Inglis, in The True Interest of America Impartially Stated, wrote that, “All our property throughout the continent would be unhinged,” and “the greatest confusion, and the most violent convulsions would take place.” Id. quoting Inglis, True Interest of America, 49, 52-53.
Chalmer wrote that republicanism would only result in anarchy and eventually a dictatorship, with “commercial chaos and agrarian laws limiting the possession of property.” Gordon Wood, The Creation of the American Republic: 1776-1787, 94 citing Chalmers, Plain Truth; . . . Containing, Remarks on a Late Pamphlet, Entitled Common Sense . . . (Phila., 1776), 63-64, 70.
Both Inglis and Chalmer were sure that “The Americans are properly Britons. They have the manner, habits, and ideas of Britons.” Gordon Wood, The Creation of the American Republic: 1776-1787, 94. Because Americans were essentially Britons, just as the English Revolution of 1688 failed, so must the American Revolution, so Inglis and Chalmers believed.
More than anything, they believed, Thomas Paine gave many assurances of the promise of revolution, all without justification. According to Inglis and Chalmer, this was Paine’s fatal error, and it was America’s fatal error to trust Paine.
While pamphlets like these would prompt John Adams to say one was “too absurd to be considered twice,” the anti-republicanism that they injected into American society made a difference.
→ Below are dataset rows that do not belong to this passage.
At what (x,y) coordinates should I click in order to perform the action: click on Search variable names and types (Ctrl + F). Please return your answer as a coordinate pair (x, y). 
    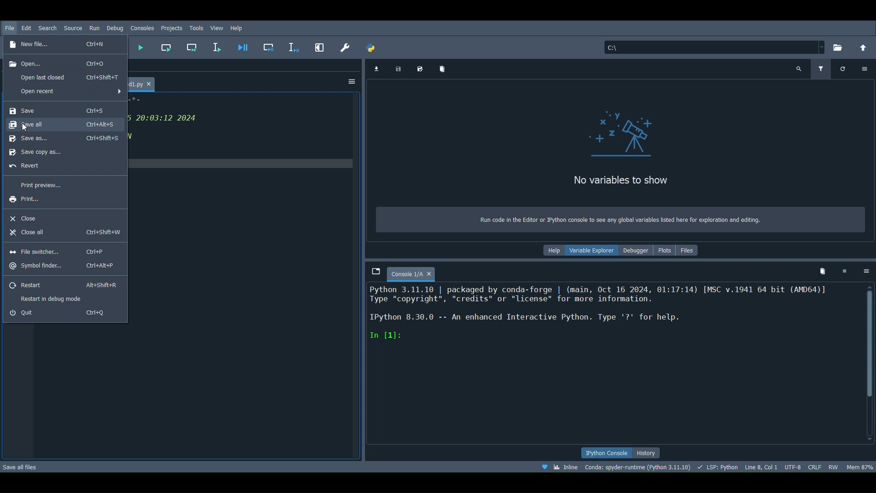
    Looking at the image, I should click on (799, 68).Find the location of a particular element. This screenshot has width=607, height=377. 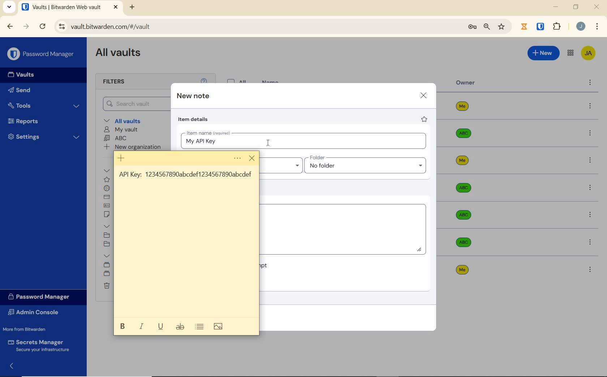

All items is located at coordinates (108, 171). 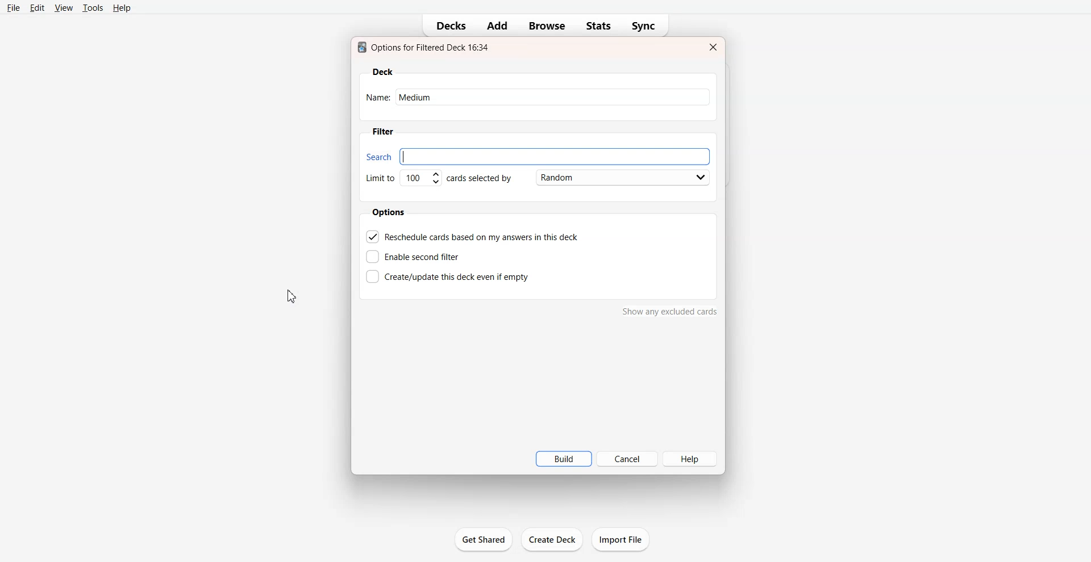 I want to click on Cursor, so click(x=291, y=296).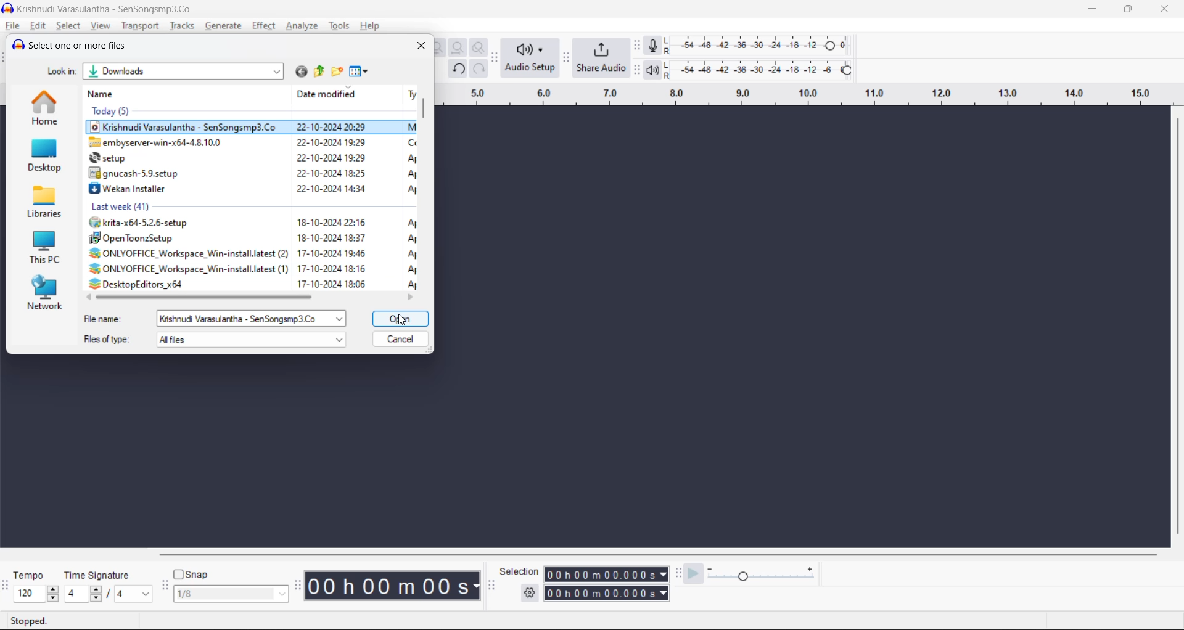  I want to click on go to last folder visited, so click(301, 72).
Gordon Wood, The Creation of the American Republic: 1776-1787, 97. But in reality, Americans appeared to have reconciled themselves to knowing that they were different from previous republics and were, in fact, capable of establishing and sustaining a republic.
This discourse about the merits of the Revolution captured a fundamental debate at a most pivotal time in American history. The very purpose and rationale for the Revolution was being relentlessly and thoroughly debated.
In doing so, individuals like Paine, Inglis, and Chalmer were influencing public opinion so as to later create and tailor a system of government best designed for the American people. Perhaps this is one explanation of what has made America a relatively successful country, as it only adopted a government after its people rigorously debated its structure and merits.
Perhaps other countries who are considering political change would do well to remember that they must have these uncomfortable confrontations with each other about what the best government is for their people. The vigorous debate during the Revolutionary years resulted in the best government for the American people, as evidenced by its stability and success.